### Instructions for the task
Collect each line of the entries that contains the string "height", treating uppercase and lowercase as different.

### Supplied material
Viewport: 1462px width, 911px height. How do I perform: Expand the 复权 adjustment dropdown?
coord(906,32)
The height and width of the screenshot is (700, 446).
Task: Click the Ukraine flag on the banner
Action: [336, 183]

### Result
Viewport: 1462px width, 911px height. How do I perform: Expand the 复权 adjustment dropdown?
The height and width of the screenshot is (700, 446).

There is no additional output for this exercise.